Item 25 would amend subsection 86D(2) by substituting the reference to the
NNTT with a reference to the mediator.  This is consistent with the
amendment made by item 6.

Items 26 and 27 are consequential amendments to the repeal of Division 4A
of Part 6 (item 39) and the insertion of Division 4 of Part 4 (item 35).
The effect of the items would be to extend the provisions to cover all
mediators.

Items 28, 29, 30 and 31 - Section 86E

 Subsection 86E(1) provides that the Court may request a report on the
progress of any mediation being undertaken by the NNTT.  Items 28 and 29
would amend subsection 86E(1) by substituting the reference to the NNTT
with a reference to the mediator, so that the Court may request a mediator
appointed under section 86B to provide a report on the progress of any
mediation they are undertaking.

  Subsection 86E(2) provides that the Court may request the NNTT to provide
specialised reports to assist the Court in progressing proceedings in a
certain area, including a State or region of Australia.  Subsection 86E(2)
defines the terms 'regional mediation progress report' and 'regional work
plans'.  Items 30 and 31 would amend subsection 86E(2) by substituting the
reference to the NNTT with a reference to one or more mediators, so that
the Court may request that one or more mediators appointed by the Court
under section 86B provide a regional mediation progress report and/or a
regional work plan.

The reports prepared under section 86E would assist the Court in its
overall case management role.  In particular, the ability of the Court to
request reports from one or more mediators is likely to result in the
provision of useful insights into the management of claims within a
particular region.  The Court can specify when and how these reports are to
be provided.  This would provide another way for the Court to monitor both
the progress of individual cases and cases in a region.  It would also
complement the Court's management and prioritisation of native title
matters.

Items 32, 33 and 34 - Section 94B

Section 94B provides that the Court must take into account certain reports
where an application has been referred to the NNTT for mediation under
section 86B.

Item 32 would omit the reference to the NNTT to expand the section to all
mediators and is a consequential amendment to item 6.

Items 33 and 34 are consequential amendments to the repeal of Division 4A
of Part 6 (item 39) and the insertion of Division 4 of Part 4 (item 35).

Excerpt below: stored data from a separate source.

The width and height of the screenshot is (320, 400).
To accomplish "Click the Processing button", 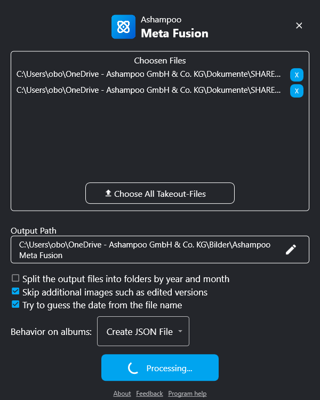I will pyautogui.click(x=160, y=367).
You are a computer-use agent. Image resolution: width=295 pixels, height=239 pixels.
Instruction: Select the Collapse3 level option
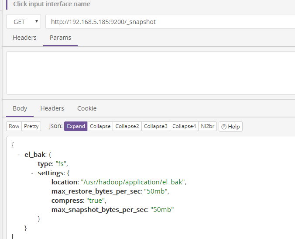tap(155, 126)
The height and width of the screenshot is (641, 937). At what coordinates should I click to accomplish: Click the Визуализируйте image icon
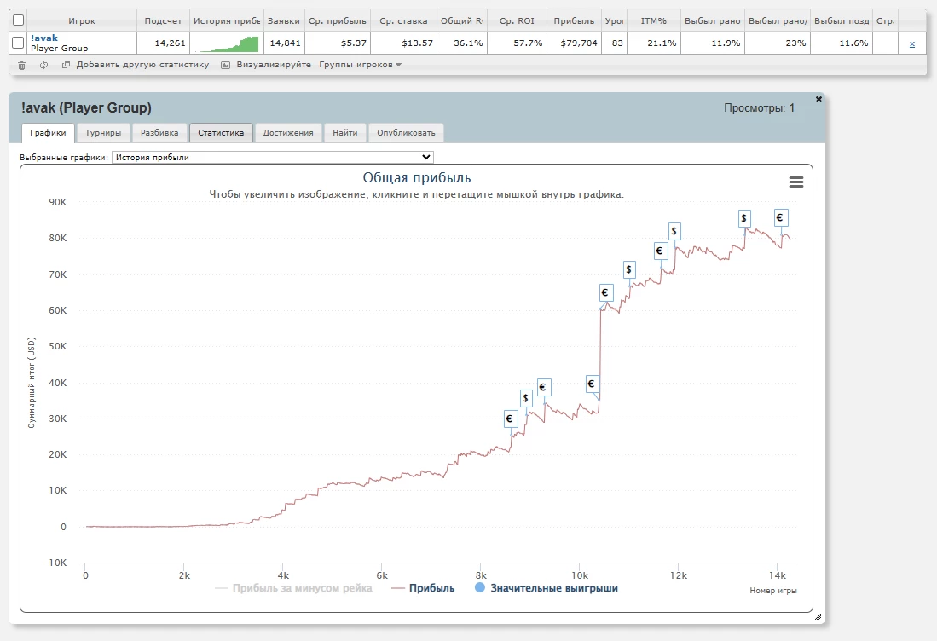click(x=225, y=65)
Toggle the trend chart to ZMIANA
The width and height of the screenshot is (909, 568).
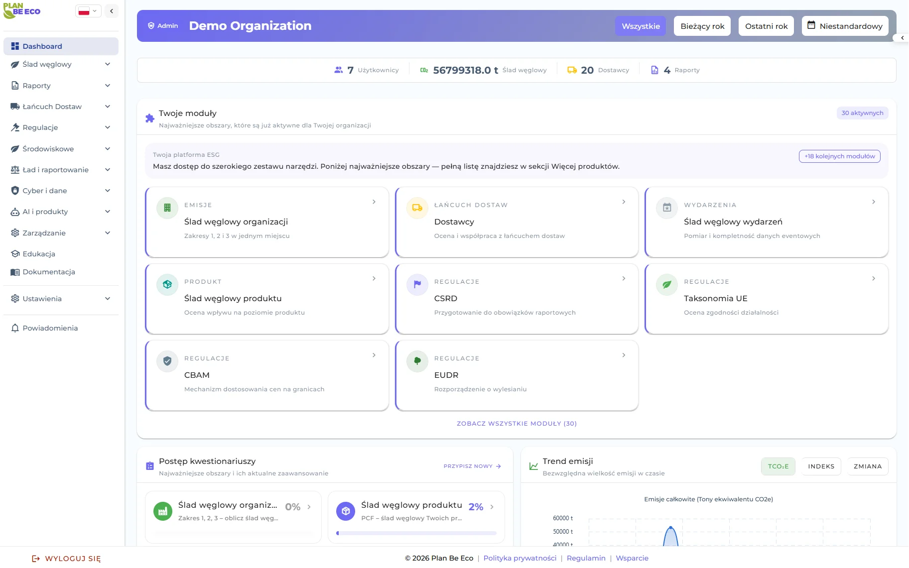click(x=868, y=466)

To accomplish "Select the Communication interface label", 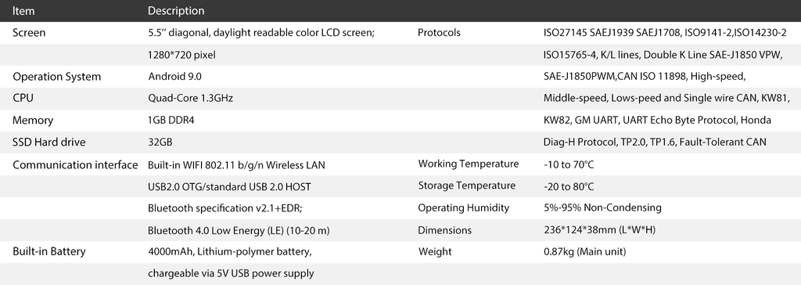I will [x=75, y=164].
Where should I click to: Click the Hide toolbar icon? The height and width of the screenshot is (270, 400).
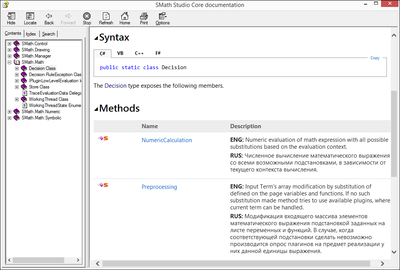click(x=11, y=16)
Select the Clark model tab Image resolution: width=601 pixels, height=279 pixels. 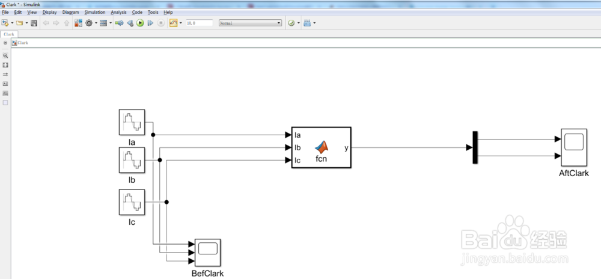pyautogui.click(x=9, y=34)
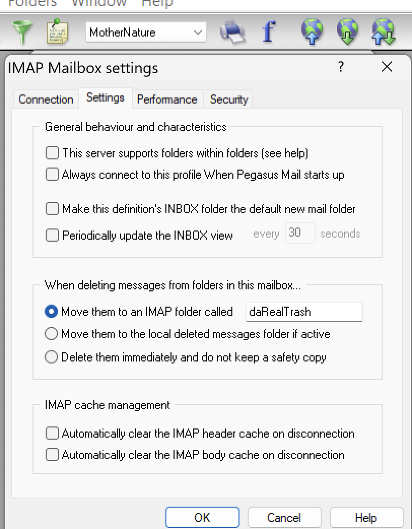Click the blue font 'f' icon

click(x=268, y=32)
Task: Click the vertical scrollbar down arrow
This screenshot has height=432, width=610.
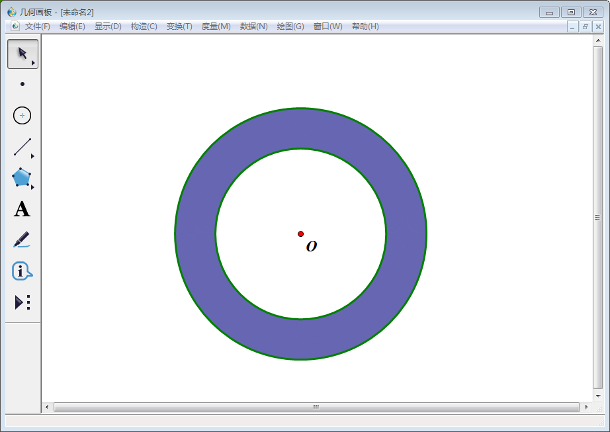Action: pos(598,396)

Item 35 - At the end of Part 4

Division 4 of Part 4-Mediation conferences

Item 35 would insert proposed Division 4 of Part 4.  This item would insert
proposed sections 94D, 94E, 94F, 94G, 94H, 94J, 94K, 94L, 94M, 94N, 94P,
94Q, 94R and 94S.

 The proposed inclusion of Division 4 at the end of Part 4 is consequential
upon both the changes to the Court's referral to mediation functions under
section 86B (refer item 6) and the repeal of Division 4A of Part 6 (refer
item 39).

Existing Division 4A of Part 6 sets out the powers of the NNTT in relation
to mediation conferences.  As the Court would be given a central role in
managing native title matters, it is necessary to set out the powers of
mediators in relation to mediation conferences.  The existing Division 4A
of Part 6 contains the relevant provisions relating to mediation
conferences undertaken by the NNTT.  The existing Division 4A of Part 6
would be repealed (refer item 39) and the proposed new Division 4 would be
located at the end of Part 4.  Part 4 concerns determinations of the Court,
including rules for processing Court applications and making determinations
relating to native title.  Separate Divisions located in Part 4 cover such
matters as the referral of matters for mediation, agreements, conferences
and orders.

   The purpose of this item is to essentially replicate the existing
provisions of Division 4A of Part 6 and expand their scope to clarify that
the operation of the new Division covers mediation by a mediator, as
defined by the proposed amendments to section 86B.  This item is
consequential upon item 6.  If the Court refers the whole or part of a
proceeding for mediation under section 86B, the following provisions will
regulate the conduct of mediation conferences undertaken by a mediator.

Mediation conferences

Section 94D would replicate the effects of the provisions concerning
mediation conferences of the existing section 136A would expand the scope
of its application to confirm that the provision applies to all mediators
undertaking mediation subject to a referral from the Court under section
86B.

 . Subsection 94D(1) would provide that a mediator may hold such conferences
   as the mediator considers would assist in resolving the native title
   matter.

 . The note to subsection 94D(1) provides that the person conducting the
   mediation may make a request to the Court that a review be undertaken by
   the NNTT in relation to whether there are native title rights and
   interests.  Item 40 would amend section 136GC to set out the
   circumstances in which the Court can refer a matter for review.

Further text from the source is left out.